• [Source information]:

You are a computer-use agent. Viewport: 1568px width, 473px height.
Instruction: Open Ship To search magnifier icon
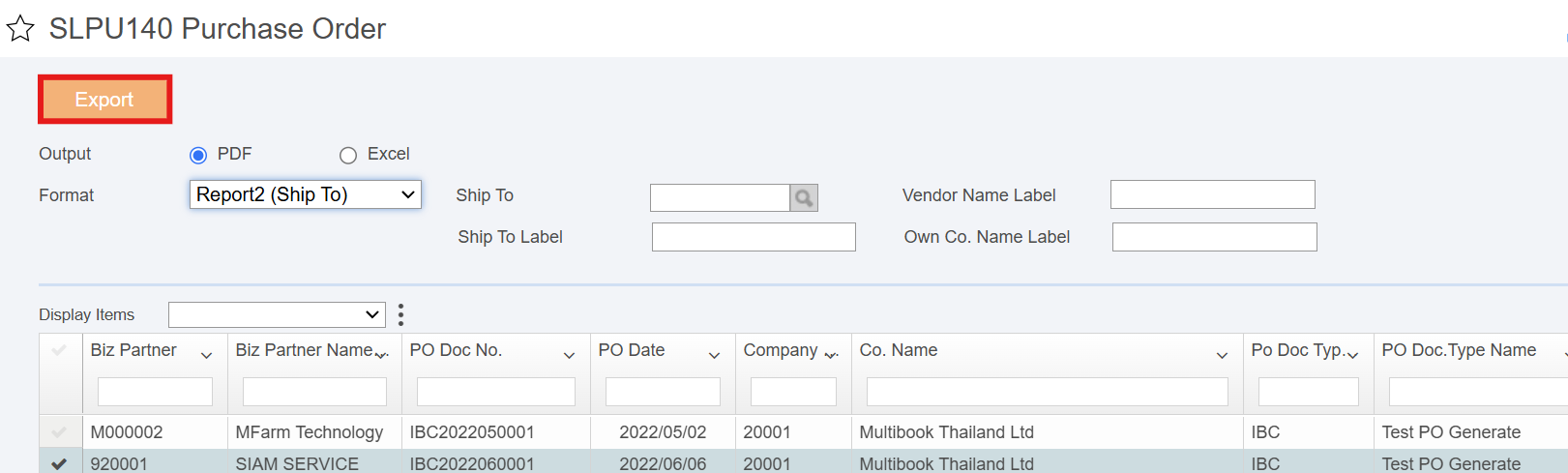point(804,198)
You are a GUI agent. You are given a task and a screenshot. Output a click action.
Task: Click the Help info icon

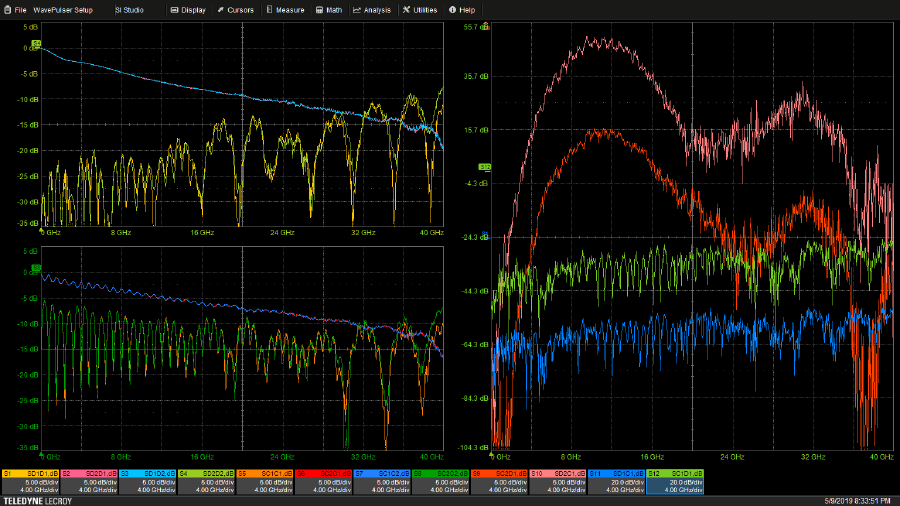tap(453, 9)
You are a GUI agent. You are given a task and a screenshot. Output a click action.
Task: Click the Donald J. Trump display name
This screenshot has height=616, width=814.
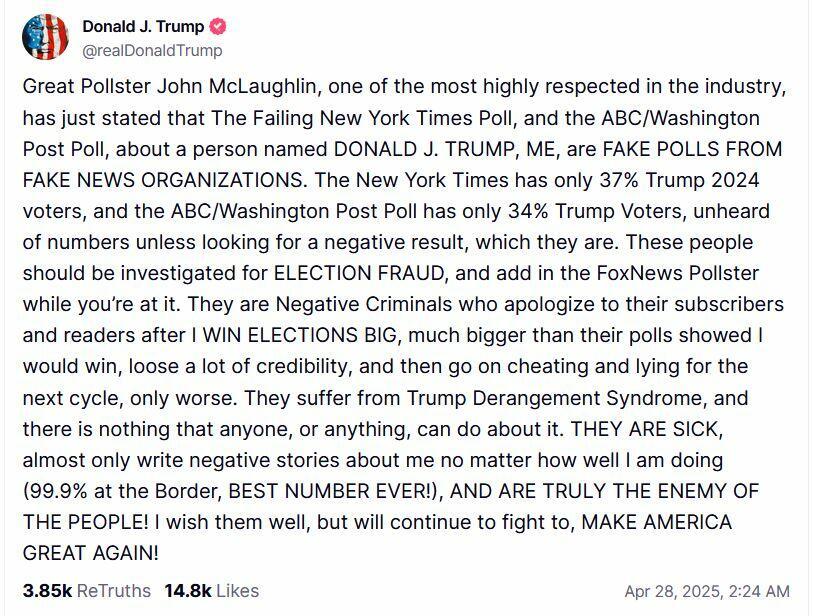[143, 26]
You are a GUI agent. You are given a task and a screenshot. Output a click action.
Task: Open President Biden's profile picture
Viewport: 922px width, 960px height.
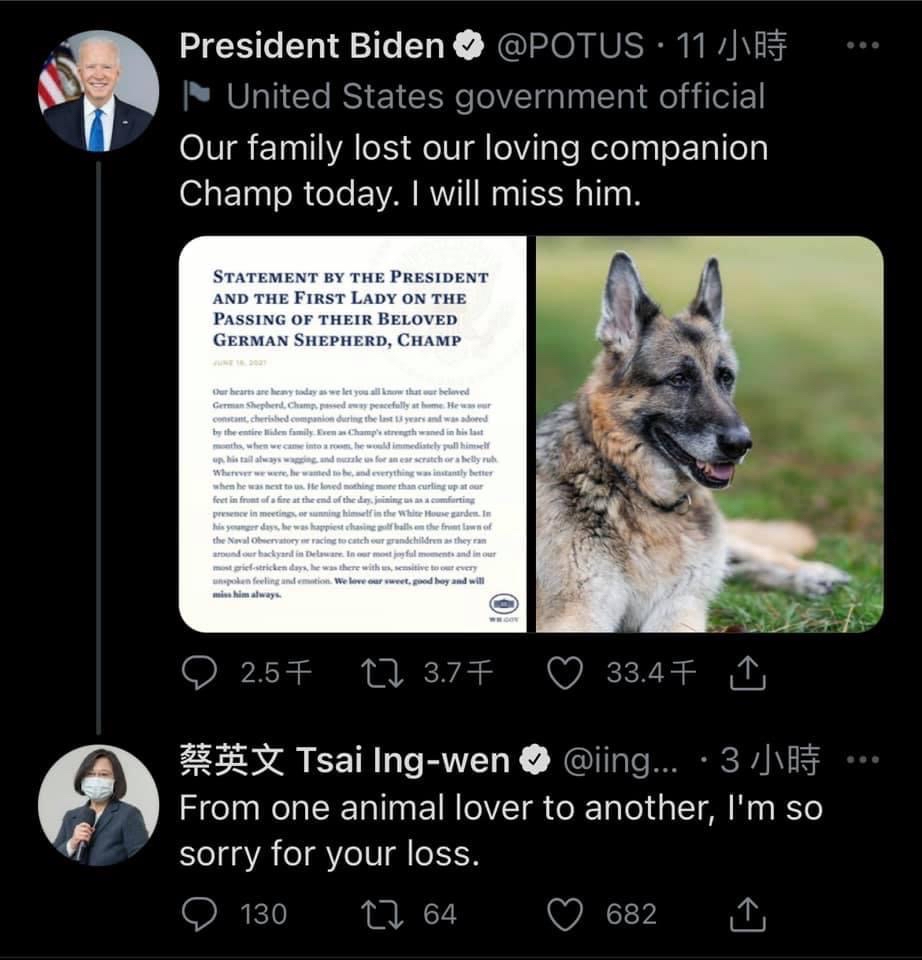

• [Aim of the task]:
The copy should match each line above exactly and contain no images.

• [Output for this task]:
You are a computer-use agent. Viewport: 1568px width, 473px height.
Instruction: Open Ship To search magnifier icon
point(804,198)
You are a GUI agent. You are given a task and a screenshot. Output a click action.
Task: Click the Help info icon

tap(453, 9)
You are a GUI agent. You are given a task and a screenshot. Output a click action.
Task: Click the Donald J. Trump display name
This screenshot has height=616, width=814.
[143, 26]
You are a GUI agent. You are given a task and a screenshot. Output a click action.
Task: Open President Biden's profile picture
Viewport: 922px width, 960px height.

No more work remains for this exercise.